Alışveriş kuyruğuna girmek, pazar yeri kalabalığına tedbirsiz karışmak risktir. Korona virüs tedbirlerinden ödün vermek bir çikolatayla rejimi bozmaya, çarpıntı yapacağını bile bile bir fincan kahve içmeye maalesef benzemiyor. Riskle hangi ortamda kim vasıtasıyla karşılaşacağımızı bilemeyiz. Belki de hiç belirti göstermeyecek biri size hastalık bulaştırabilir. Siz virüsü ondan alıp bünyesi zayıf birinin hastalığına sebep olabilirsiniz. Dışarıya maskesiz çıkmak, maskeyi yarı açık şekilde kullanmak sorumlulukla bağdaşmaz. Mesafe kuralını çiğnemek ise virüsle aramıza hiç sınır koymamak demektir. 8 hafta eğer istersek güçlüleri yeneceğimizin, korkuya kapılmadan riski yöneteceğimizin kanıtıdır” açıklamasında bulundu.

“İş yerlerine pandemi risk yönetimi için tedbirler, kurallar geliştiriyoruz”

Gelinen noktanın umut verici olduğunu ifade eden Sağlık Bakanı Koca, “Sanayi bölgelerinde çalışanların sağlığını korumak, bulaşmayı önlemek için test laboratuvarları açıyoruz. İş yerlerine pandemi risk yönetimi için tedbirler, kurallar geliştiriyoruz. Bakanlık olarak yeni yaşamın gerektirdiği sağlık standartlarını oluşturuyoruz. Süreç bir tipik normalleşme değil, eski günler tam olarak geri gelmiyor. Salgın, bir hayat biçimi getirdi ve nelerin mümkün olabileceğini gösterdi. Bazı kısıtları nasıl aşabileceğimizi öğrendik. Yeni normaller yepyeni imkanlar keşfediyoruz.

Salgını tarihteki tüm salgınlar gibi yeneceğiz ama virüsle savaşırken yeni şeyler öğreniyoruz. Salgın tarzında doğan yeni hayat tarzına kontrollü sosyal hayat diyoruz. Kontrollü sosyal hayat hepimizin ortak katkılarıyla gelişecek. Bizler kontrollü sosyal hayatı ikinci dönemin stratejisi olarak görmekteyiz.

#### Verilen Malzeme
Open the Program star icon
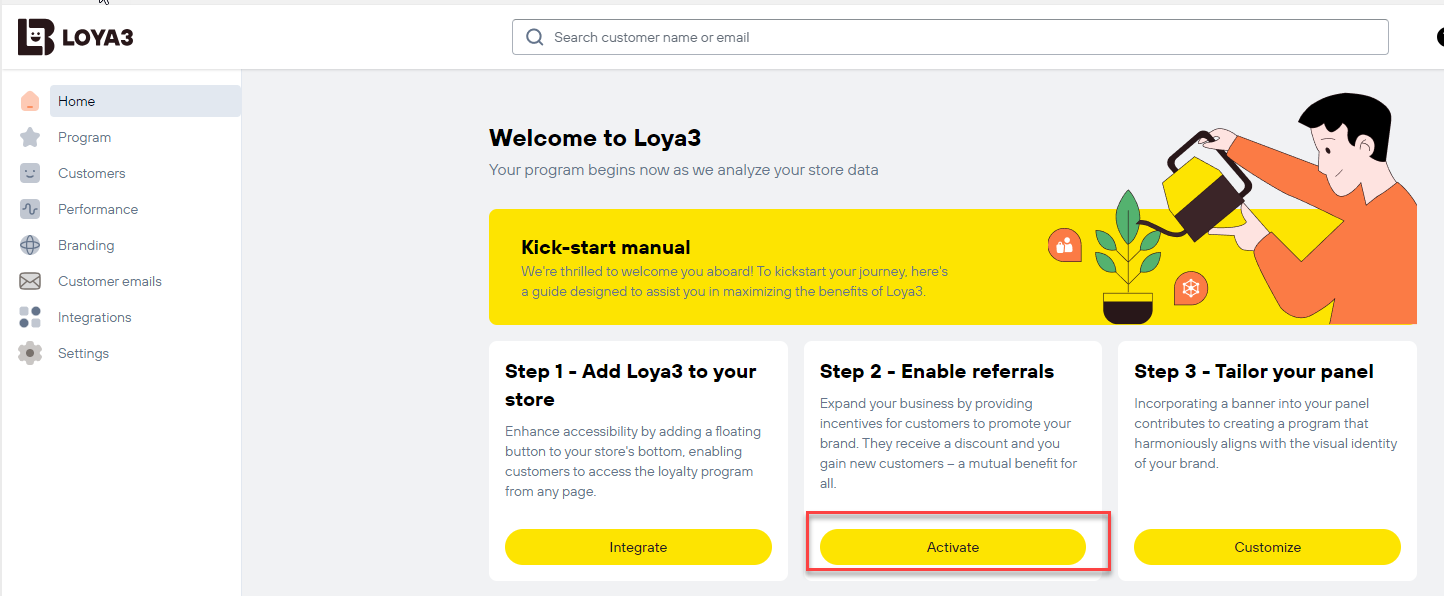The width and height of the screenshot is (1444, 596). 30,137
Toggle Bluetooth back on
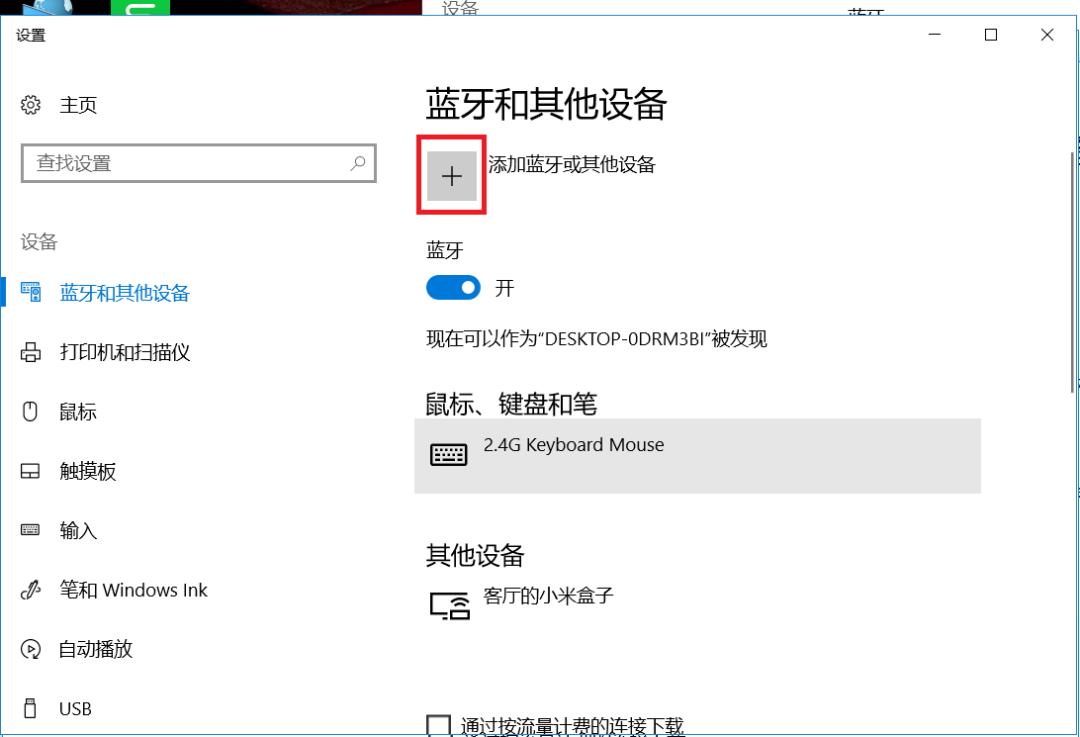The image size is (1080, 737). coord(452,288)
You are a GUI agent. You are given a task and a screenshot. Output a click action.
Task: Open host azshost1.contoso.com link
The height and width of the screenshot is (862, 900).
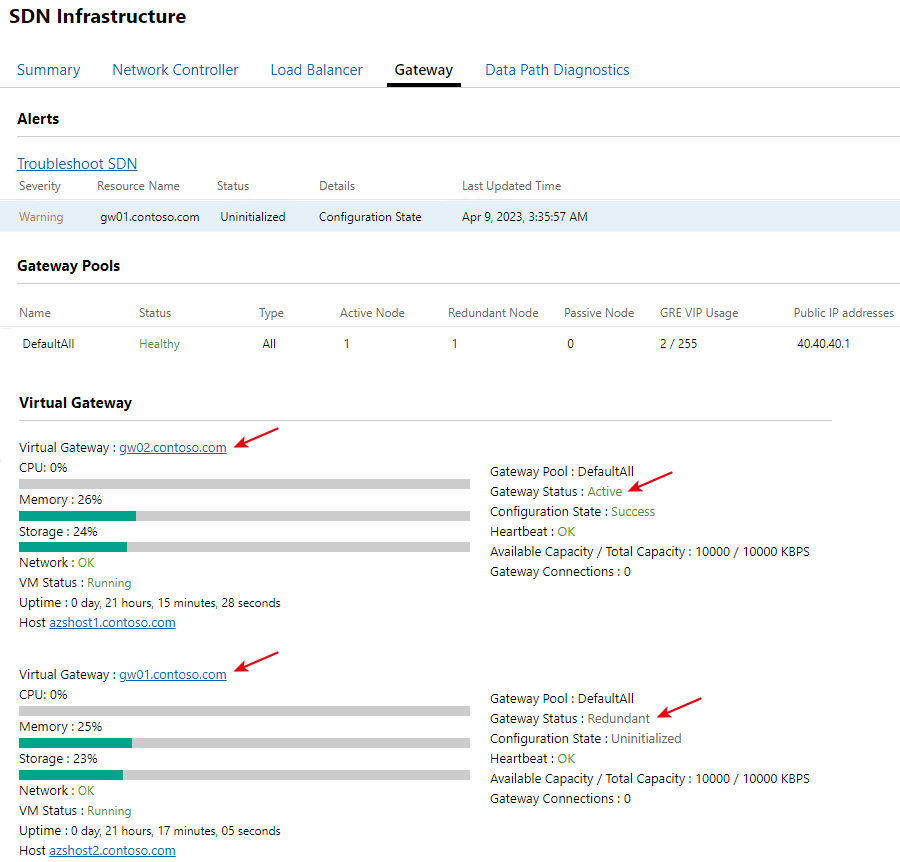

#### Yapılacak İşler
1/ Okuma parçasında "Gelinen noktanın umut verici olduğunu" diye başlayan paragrafı, ana bilgilerini koruyarak kısa bir madde listesine çevirin.
2/ Korona virüs salgınıyla ilgili okuma parçasını son cümlesinden sonra sürdürün.

#### Soruların Cevapları
1/
- Sağlık Bakanı Koca, gelinen noktanın umut verici olduğunu söylüyor.
- Sanayi bölgelerinde çalışanların sağlığını korumak ve bulaşmayı önlemek için test laboratuvarları açılıyor.
- İş yerlerinde pandemi risk yönetimi için tedbirler ve kurallar geliştiriliyor.
- Bakanlık, yeni yaşamın gerektirdiği sağlık standartlarını oluşturuyor.
- Süreç tipik bir normalleşme değil, eski günler tam olarak geri gelmiyor.
- Salgın yeni bir hayat biçimi getirdi ve nelerin mümkün olabileceğini gösterdi.
- Bazı kısıtların nasıl aşılacağı öğrenildi, yeni normallerde yepyeni imkanlar keşfediliyor.

2/
Kontrollü sosyal hayat bireyler için son derece önemli bir kolaylaştırıcıya sahiptir. Hayat eve sığar adlı bu kolaylaştırıcı ücretsiz internetten kolayca indirebileceğiniz bir mobil uygulama sizi olası riskler konusunda sizi baştan bilgilendiriyor, size rehberlik yapıyor. Gitmek, hizmet almak istediğiniz bir ortamda son 3 gün içinde pozitif tanı konmuş bir ziyaretçi ya da çalışan bulunmuşsa mobil uygulama yani risk rehberiniz sizi uyarıyor. Bugün itibariyle kullanıcısı 10 milyonu bulmuştur” dedi.

“Tedbirlere uyulursa ikinci dalganın olma durumu önlemiş oluruz”

Bakan Koca, ikinci dalganın gelip gelmeyeceğine yönelik soru üzerine, “Yer yer bu kurallara uyulmadığını görüyoruz. Bunların asla olmaması gerekiyor. Hepimiz bu anlamda uygun ifade tarzlarıyla birbirimizi uyarabiliriz. Hiç kimsenin kendi başına istediği gibi hareket etmeye hakkı olamaz. Bu tedbirlere uyma noktasında bir gayret içinde olursak o durumda ikinci bir dalganın olma durumu önlemiş oluruz, değilse kaçınılmaz son tabi ki öyle olur. Kalabalıkların oluştuğu günden 1 hafta 10 gün sonra vakaların arttığını siz de görüyorsunuz” ifadelerini kullandı.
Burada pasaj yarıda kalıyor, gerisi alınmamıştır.